Sorry for the provocative title; it was a cheap, transparent attempt to get your attention. If you’ve read this far, I’ll assume it worked. Just for the record, this statement represents the diametric opposite of how the NW BPM team and I feel.
We on the NW BPM team believe that the only way to design executable process optimally is for IT and business to collaborate in a deep, meaningful way. To some vendors in the market, this means that the business uses one model to describe an abstract business process that then gets transformed into a technical model that can be refined into something executable. We find the inevitable loss in translation associated with this approach to be simply too high a price to pay.

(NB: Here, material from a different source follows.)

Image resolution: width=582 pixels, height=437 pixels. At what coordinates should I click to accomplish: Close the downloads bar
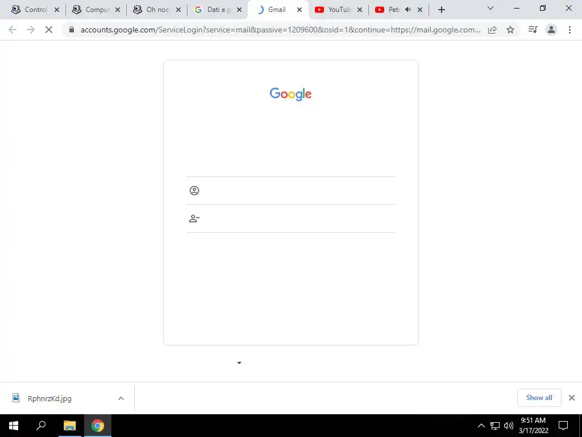(572, 398)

The truth is that the business often still specifies its intent using word processing documents, presentations and spreadsheets with no tie whatsoever to a “real” model. My opinion is that the business analyst is one of the most underestimated personas in the software industry. I believe strongly that with the right model and tooling, the business will someday design executable business processes.
Does this mean that IT is a discipline of the past? Absolutely not!

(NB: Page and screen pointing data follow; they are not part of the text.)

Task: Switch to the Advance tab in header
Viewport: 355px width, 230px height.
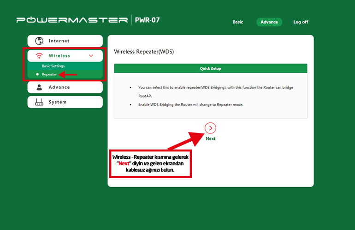Action: point(269,22)
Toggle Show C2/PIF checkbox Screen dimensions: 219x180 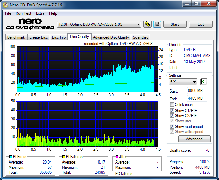[172, 116]
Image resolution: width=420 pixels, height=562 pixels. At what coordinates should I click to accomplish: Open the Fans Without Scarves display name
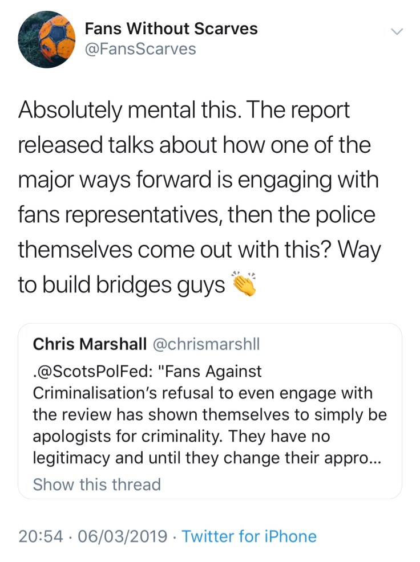pyautogui.click(x=171, y=28)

We’re betting on our ability to abstract executable concepts so that the business can compose executable processes. That means that IT will continue to generate artifacts like services but will then be able to expose these to business analysts in a via business-consumable abstraction. Other composite process artifacts, like UIs and workflows, could be created by business analysts and refined by development as necessary. Deployment of processes, itself a process, would be subjected to the appropriate governanace, both business and technical.
We believe this approach will allow the business to concentrate on the business and IT to concentrate on what they do best: delivering technical artifacts and managing the IT landscape.